Are the Hurricanes really going to commit upwards of $6 million annually to Micheal Ferland (some reports suggest he wants even more than that) over a long term deal? Will they feel comfortable spending half of their cap space for next season on him? I doubt it, especially taking into consideration Andrei Svechnikov and Martin Necas’ new contracts in two or three years and the oft-discussed high risk that comes with signing a player who plays the way Ferland does long-term.

Of course, things could change dramatically given that the Hurricanes’ front office still has some unfinished business as they are still reportedly determined to move a defenseman for a top-six forward. If that does end up happening, my guess would be that it will be a guy like Hamilton ($5.75 million cap hit) or Faulk ($4.84 million cap hit) as part of a potential package getting swapped for an established top-six scorer who is under contract. I think that the cap hits would pretty much even out (give or take $1-2 million) since the player they’ll get will likely be under a legitimate NHL deal.

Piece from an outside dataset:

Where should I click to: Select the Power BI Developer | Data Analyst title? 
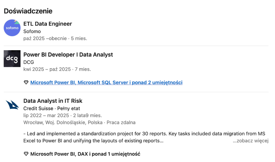68,55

At that point, you can even take the cap space out of the equation. If the Hurricanes have all of Aho, Teravainen, Niederreiter, Svechnikov, Necas, Williams, Staal, and the acquired top-six forward (not even taking into account players like Janne Kuokkanen, Julien Gauthier, Nicolas Roy and others in Charlotte who could play their way into consideration), does it even make sense to commit a large sum of money to Ferland? That’s a crowded top-nine, and I think the Canes could get much better value on a different player, even if that player isn’t exactly what Ferland is. I think the Canes think that, as well.

The moral of the story: Teuvo Teravainen’s contract extension is a great deal for all parties. The Canes have a player who is a lock for 60+ points per season and has developed into an excellent two-way player at a very palatable cap hit through his prime. That said, now that we are getting a better idea of what the team’s cap structure will be moving forward, it only opens the door wider for Ferland to head elsewhere.

Quite frankly, it’s the right decision for the Hurricanes, too.